Die Archivarbeit deckt nun auf: Quinns womöglich richtiger Vater Emil wurde offenbar mit 75 ermordet – von seinem 17-jährigen Sohn Rainer, der ebenso seine Mutter und seinen Bruder grausam hinrichtete. Rainer wäre demzufolge Freddy Quinns Bruder.

Alles Zirkus: Quinn, akrobatisch als Seiltänzer in der Manege
©imago/United Archives/United Archives/Impress/imagoDollars in die Jacke eingenäht
Auch wenn vieles nicht stimmte, führte Quinn ein abenteuerliches Leben. Er heuerte beim Zirkus an. Spielte während der Besatzung in Wien für die GIs Hillbilly-Lieder. Er reiste per Autostopp nach Tunesien, Algerien, Marokko. In Sidi bel Abbès machte der Barde die Ausbildung bei der französischen Fremdenlegion („Es war die Hölle“). Er fuhr zur See, eine Zeit, die „zu 99 Prozent aus Kartoffelschälen bestand“.

* Datenteil:
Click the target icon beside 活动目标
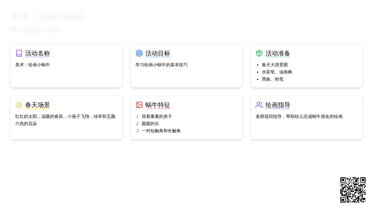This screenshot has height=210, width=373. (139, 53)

...

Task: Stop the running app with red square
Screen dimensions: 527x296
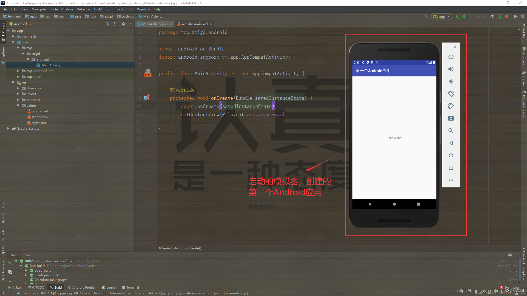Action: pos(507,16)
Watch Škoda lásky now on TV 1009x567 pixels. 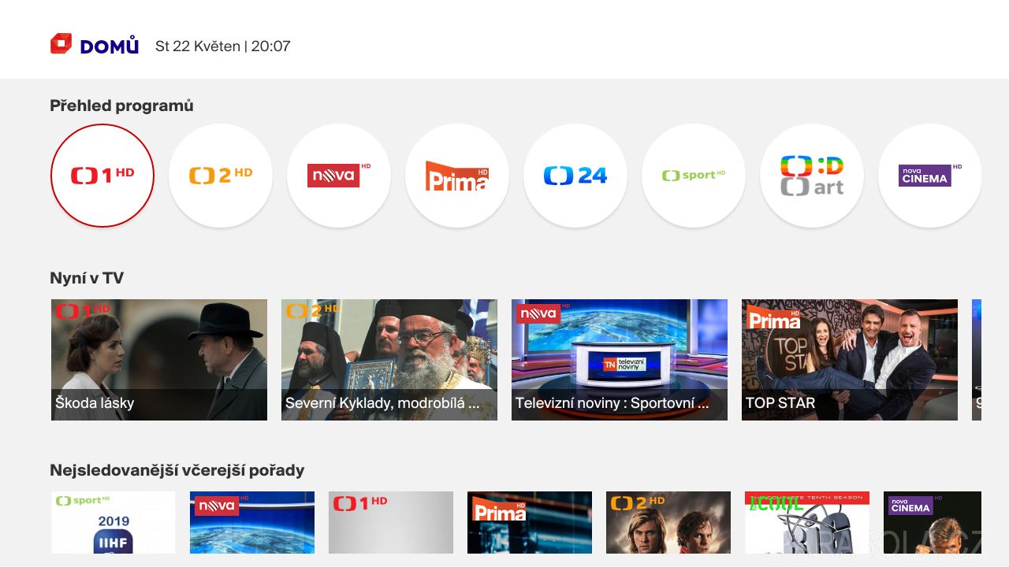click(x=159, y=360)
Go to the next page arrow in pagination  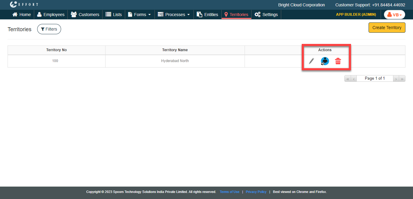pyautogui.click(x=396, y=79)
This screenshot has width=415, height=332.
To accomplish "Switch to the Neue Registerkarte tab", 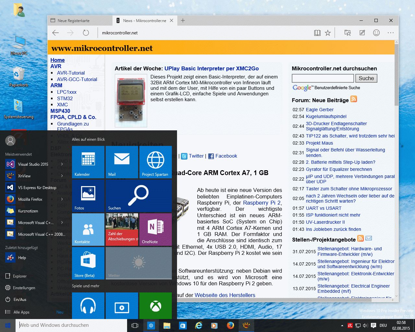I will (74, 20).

* Aufgabenstellung: Schreibe den Text über Freddy Quinn vollständig und wortgetreu ab.

* Antwort:
Die Archivarbeit deckt nun auf: Quinns womöglich richtiger Vater Emil wurde offenbar mit 75 ermordet – von seinem 17-jährigen Sohn Rainer, der ebenso seine Mutter und seinen Bruder grausam hinrichtete. Rainer wäre demzufolge Freddy Quinns Bruder.

Alles Zirkus: Quinn, akrobatisch als Seiltänzer in der Manege
©imago/United Archives/United Archives/Impress/imagoDollars in die Jacke eingenäht
Auch wenn vieles nicht stimmte, führte Quinn ein abenteuerliches Leben. Er heuerte beim Zirkus an. Spielte während der Besatzung in Wien für die GIs Hillbilly-Lieder. Er reiste per Autostopp nach Tunesien, Algerien, Marokko. In Sidi bel Abbès machte der Barde die Ausbildung bei der französischen Fremdenlegion („Es war die Hölle“). Er fuhr zur See, eine Zeit, die „zu 99 Prozent aus Kartoffelschälen bestand“.